:: EXERCISE AIM ::
In the listing below, the line containing "Given: Expand the View menu" marks the end; copy exactly every line from the first through that one.

[RECORDS FOR PROCESSING Boundary: Start]

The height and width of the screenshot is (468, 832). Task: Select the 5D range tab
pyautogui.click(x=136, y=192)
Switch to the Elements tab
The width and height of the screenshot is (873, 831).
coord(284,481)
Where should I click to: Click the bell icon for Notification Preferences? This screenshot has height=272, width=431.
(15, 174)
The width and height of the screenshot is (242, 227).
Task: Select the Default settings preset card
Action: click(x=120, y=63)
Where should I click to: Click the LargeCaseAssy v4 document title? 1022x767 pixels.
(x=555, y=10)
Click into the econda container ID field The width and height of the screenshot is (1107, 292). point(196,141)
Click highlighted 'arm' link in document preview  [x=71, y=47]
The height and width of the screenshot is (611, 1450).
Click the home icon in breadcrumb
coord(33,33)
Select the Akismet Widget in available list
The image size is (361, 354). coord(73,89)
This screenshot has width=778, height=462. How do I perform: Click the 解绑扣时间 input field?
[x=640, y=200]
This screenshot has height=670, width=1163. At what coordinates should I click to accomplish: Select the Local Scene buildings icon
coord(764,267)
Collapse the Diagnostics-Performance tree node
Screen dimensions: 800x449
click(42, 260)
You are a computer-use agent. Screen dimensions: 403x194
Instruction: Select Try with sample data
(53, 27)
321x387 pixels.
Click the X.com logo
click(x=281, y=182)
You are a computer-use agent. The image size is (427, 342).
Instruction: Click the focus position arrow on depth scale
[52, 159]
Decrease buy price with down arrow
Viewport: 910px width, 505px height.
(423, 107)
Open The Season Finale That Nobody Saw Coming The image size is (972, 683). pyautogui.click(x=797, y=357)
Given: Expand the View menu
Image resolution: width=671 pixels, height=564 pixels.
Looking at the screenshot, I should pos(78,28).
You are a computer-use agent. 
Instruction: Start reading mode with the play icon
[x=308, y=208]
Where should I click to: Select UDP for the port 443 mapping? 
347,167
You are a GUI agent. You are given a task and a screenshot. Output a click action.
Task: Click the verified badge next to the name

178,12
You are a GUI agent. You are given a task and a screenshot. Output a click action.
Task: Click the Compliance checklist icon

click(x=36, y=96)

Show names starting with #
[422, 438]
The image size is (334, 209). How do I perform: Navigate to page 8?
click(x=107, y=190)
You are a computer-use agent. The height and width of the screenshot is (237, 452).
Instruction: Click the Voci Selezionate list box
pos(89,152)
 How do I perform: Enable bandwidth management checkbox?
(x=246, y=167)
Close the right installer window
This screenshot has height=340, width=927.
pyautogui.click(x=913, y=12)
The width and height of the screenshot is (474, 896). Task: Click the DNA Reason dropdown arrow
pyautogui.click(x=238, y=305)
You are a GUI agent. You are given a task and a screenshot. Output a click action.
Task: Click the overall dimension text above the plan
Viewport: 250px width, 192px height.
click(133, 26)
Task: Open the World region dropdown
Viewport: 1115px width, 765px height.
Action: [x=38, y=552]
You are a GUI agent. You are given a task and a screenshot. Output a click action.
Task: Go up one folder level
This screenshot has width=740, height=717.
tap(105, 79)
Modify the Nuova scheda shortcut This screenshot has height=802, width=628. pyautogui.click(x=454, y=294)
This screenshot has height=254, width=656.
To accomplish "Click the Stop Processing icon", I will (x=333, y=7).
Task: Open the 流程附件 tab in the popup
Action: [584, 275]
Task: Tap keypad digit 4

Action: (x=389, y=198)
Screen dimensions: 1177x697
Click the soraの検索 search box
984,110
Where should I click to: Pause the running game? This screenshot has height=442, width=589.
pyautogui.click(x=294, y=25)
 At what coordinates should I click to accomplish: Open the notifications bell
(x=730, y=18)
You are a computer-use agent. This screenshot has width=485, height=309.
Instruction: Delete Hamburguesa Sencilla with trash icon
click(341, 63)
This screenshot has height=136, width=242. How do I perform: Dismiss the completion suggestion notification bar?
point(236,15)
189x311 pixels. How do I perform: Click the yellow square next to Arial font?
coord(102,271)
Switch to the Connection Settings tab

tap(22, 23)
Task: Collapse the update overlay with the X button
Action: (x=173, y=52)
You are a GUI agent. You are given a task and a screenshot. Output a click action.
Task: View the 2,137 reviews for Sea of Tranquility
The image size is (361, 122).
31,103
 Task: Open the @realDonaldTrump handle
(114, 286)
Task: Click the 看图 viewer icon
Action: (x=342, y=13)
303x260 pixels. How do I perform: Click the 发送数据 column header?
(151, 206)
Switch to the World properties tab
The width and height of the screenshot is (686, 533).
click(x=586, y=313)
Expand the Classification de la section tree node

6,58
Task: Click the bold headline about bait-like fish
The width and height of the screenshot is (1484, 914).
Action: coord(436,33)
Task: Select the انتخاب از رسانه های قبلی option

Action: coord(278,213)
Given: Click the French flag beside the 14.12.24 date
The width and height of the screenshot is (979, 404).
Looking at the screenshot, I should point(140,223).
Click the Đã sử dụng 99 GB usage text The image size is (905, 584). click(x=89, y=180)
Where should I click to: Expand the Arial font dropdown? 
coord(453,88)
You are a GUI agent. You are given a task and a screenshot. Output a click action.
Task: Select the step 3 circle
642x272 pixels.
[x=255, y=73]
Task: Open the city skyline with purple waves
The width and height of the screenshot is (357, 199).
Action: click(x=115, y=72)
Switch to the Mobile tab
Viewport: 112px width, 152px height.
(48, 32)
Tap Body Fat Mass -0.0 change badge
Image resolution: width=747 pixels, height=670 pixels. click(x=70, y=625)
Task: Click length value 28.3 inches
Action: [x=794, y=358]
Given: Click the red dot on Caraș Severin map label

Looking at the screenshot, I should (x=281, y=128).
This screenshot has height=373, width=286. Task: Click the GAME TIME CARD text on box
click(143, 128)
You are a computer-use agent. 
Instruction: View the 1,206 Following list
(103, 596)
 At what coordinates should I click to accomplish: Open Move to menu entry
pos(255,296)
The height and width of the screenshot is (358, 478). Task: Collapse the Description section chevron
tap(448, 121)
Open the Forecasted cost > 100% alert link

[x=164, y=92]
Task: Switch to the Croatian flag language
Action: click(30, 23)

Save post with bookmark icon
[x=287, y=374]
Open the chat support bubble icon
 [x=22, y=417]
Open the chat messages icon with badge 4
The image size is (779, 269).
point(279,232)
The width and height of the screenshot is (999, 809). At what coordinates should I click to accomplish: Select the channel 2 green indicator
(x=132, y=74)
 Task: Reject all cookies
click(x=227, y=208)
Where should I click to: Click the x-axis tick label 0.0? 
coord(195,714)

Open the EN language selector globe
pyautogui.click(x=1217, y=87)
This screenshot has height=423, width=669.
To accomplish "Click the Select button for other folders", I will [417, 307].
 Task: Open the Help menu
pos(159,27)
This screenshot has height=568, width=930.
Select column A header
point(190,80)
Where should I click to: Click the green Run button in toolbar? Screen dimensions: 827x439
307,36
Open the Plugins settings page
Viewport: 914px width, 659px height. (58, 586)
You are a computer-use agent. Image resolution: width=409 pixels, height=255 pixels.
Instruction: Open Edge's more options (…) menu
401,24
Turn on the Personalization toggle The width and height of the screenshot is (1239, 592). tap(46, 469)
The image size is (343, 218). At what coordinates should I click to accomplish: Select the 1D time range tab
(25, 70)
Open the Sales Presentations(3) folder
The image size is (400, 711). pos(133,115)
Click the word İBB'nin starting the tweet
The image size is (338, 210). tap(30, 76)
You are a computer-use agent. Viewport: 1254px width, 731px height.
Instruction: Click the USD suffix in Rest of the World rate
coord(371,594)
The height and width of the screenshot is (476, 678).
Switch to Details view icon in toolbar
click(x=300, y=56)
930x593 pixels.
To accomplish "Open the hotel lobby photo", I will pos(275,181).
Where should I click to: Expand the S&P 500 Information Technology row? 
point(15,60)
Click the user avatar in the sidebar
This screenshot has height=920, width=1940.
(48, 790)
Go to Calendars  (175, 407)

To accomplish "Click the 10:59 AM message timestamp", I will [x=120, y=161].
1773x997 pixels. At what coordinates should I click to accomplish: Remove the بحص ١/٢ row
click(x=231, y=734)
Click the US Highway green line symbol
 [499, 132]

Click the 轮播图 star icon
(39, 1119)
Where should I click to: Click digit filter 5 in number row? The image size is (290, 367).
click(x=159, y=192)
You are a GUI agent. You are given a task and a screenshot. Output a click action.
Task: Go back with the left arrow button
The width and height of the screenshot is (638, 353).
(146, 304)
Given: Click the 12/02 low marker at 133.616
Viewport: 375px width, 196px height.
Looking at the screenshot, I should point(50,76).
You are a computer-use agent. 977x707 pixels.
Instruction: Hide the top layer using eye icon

[RECORDS FOR PROCESSING Boundary: End]

:: RESPONSE ::
The height and width of the screenshot is (468, 832). Task: Select the 5D range tab
pyautogui.click(x=136, y=192)
Switch to the Elements tab
The width and height of the screenshot is (873, 831).
coord(284,481)
Where should I click to: Click the bell icon for Notification Preferences? This screenshot has height=272, width=431.
(15, 174)
The width and height of the screenshot is (242, 227).
Task: Select the Default settings preset card
Action: click(x=120, y=63)
Where should I click to: Click the LargeCaseAssy v4 document title? 1022x767 pixels.
(x=555, y=10)
Click into the econda container ID field The width and height of the screenshot is (1107, 292). point(196,141)
Click highlighted 'arm' link in document preview  [x=71, y=47]
The height and width of the screenshot is (611, 1450).
Click the home icon in breadcrumb
coord(33,33)
Select the Akismet Widget in available list
The image size is (361, 354). coord(73,89)
This screenshot has width=778, height=462. How do I perform: Click the 解绑扣时间 input field?
[x=640, y=200]
This screenshot has height=670, width=1163. At what coordinates should I click to accomplish: Select the Local Scene buildings icon
coord(764,267)
Collapse the Diagnostics-Performance tree node
Screen dimensions: 800x449
click(42, 260)
You are a computer-use agent. Screen dimensions: 403x194
Instruction: Select Try with sample data
(53, 27)
321x387 pixels.
Click the X.com logo
click(x=281, y=182)
You are a computer-use agent. The image size is (427, 342).
Instruction: Click the focus position arrow on depth scale
[52, 159]
Decrease buy price with down arrow
Viewport: 910px width, 505px height.
(423, 107)
Open The Season Finale That Nobody Saw Coming The image size is (972, 683). pyautogui.click(x=797, y=357)
Given: Expand the View menu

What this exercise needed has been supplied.